What you are asked to do: Retype every line of the entries below without any change, and leave the pictures out of your answer.

(Entries for locating text and items)
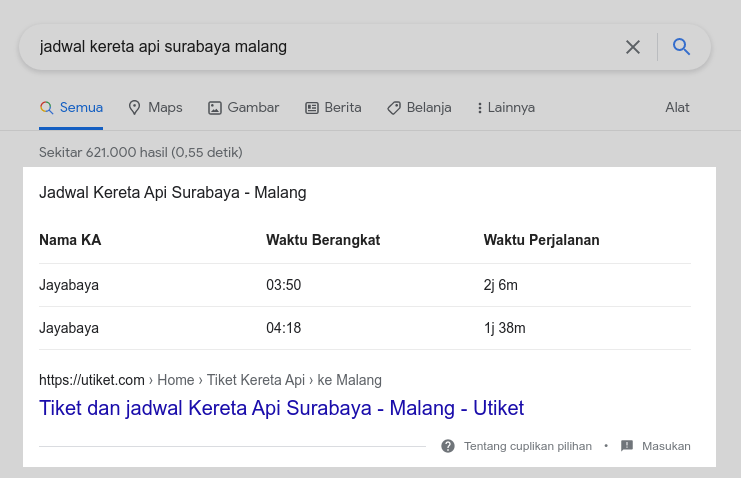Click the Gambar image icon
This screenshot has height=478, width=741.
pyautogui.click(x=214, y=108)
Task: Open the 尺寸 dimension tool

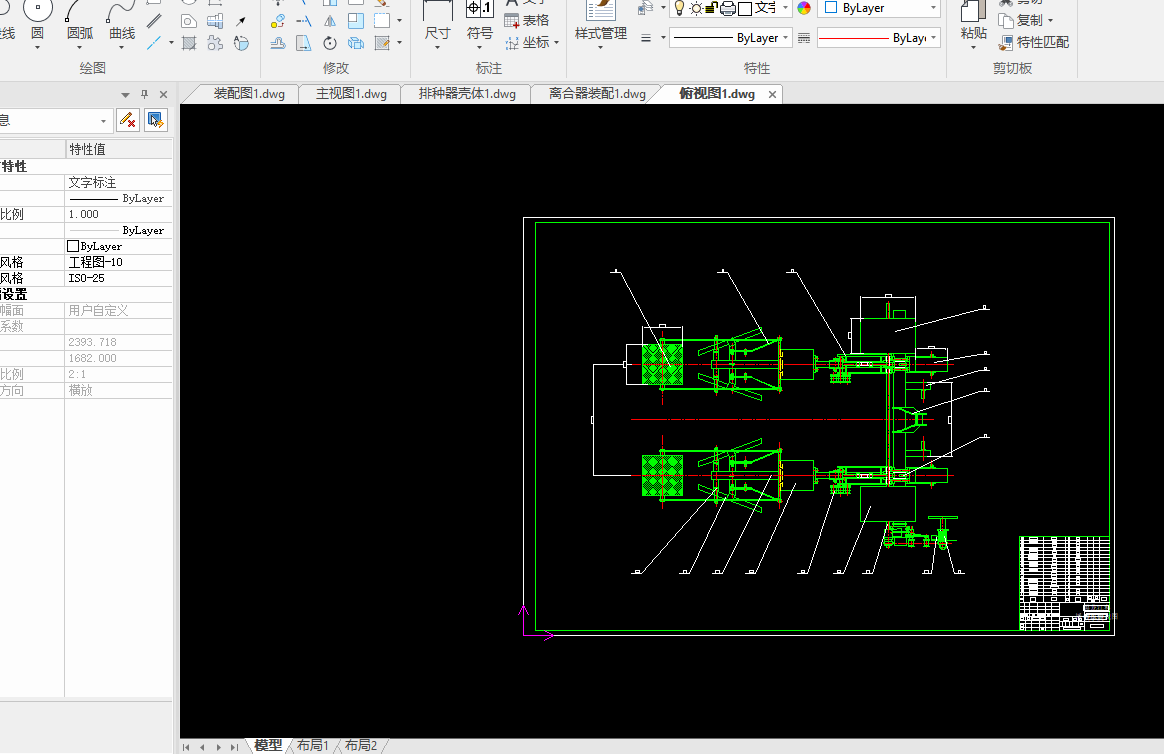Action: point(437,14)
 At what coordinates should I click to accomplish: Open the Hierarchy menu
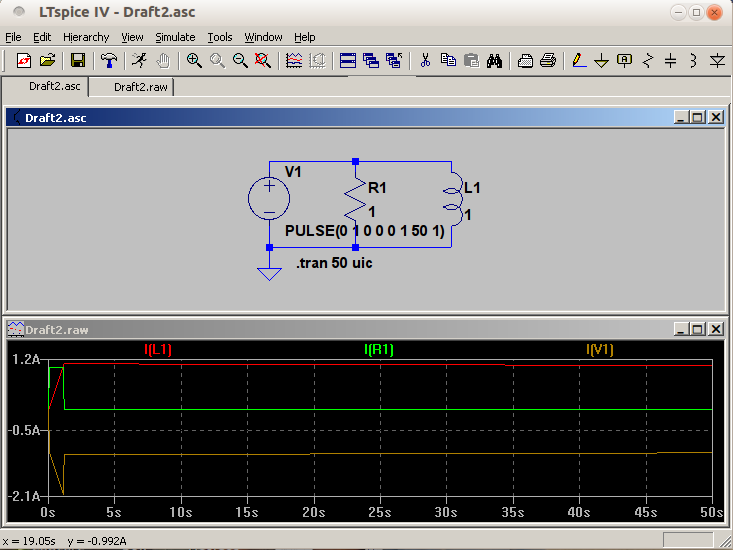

Exercise response:
Click the Gambar image icon
This screenshot has height=478, width=741.
pyautogui.click(x=214, y=108)
Task: Open the 尺寸 dimension tool

Action: point(437,14)
 At what coordinates should I click to accomplish: Open the Hierarchy menu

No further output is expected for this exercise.